Diameter two orientability of mixed graphs

Hengzhe Li, Zhiwei Ding, Jianbing Liu, Hong-Jian Lai

Published 2024-08-20Version 1

In 1967, Katona and Szemer\'{e}di showed that no undirected graph with $n$ vertices and fewer than $\frac{n}{2}\log_2\frac{n}{2}$ edges admits an orientation of diameter two. In 1978, Chv\'atal and Thomassen revealed the complexity of determining whether an undirected graph can be oriented to achieve a diameter of two, proving it to be NP-complete.
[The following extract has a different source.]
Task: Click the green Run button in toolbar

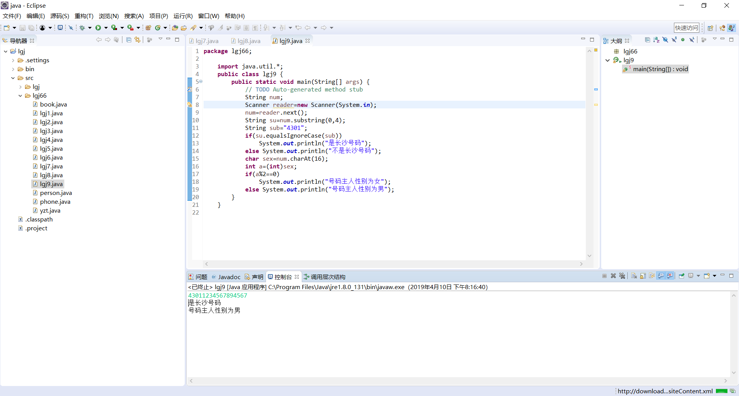Action: (x=98, y=28)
This breakthrough has sparked ongoing interest in identifying sufficient conditions for graphs to be oriented with the smallest possible diameter of two -- critical for optimizing communication and network flow in larger structures. In 2019, Czabarka, Dankelmann, and Sz\'ekely significantly advanced this field by establishing that the minimum degree threshold for achieving such an orientation in undirected graphs of order $n$ is $\frac{n}{2} + \Theta(\ln n)$. In this paper, we extend this foundational result by determining the minimum degree threshold necessary for realizing an orientation with diameter two in mixed graphs, which contain both undirected and directed edges. Mixed graphs offer a versatile framework, representing an intermediate stage in the orientation process, making our findings a substantial generalization of previous results.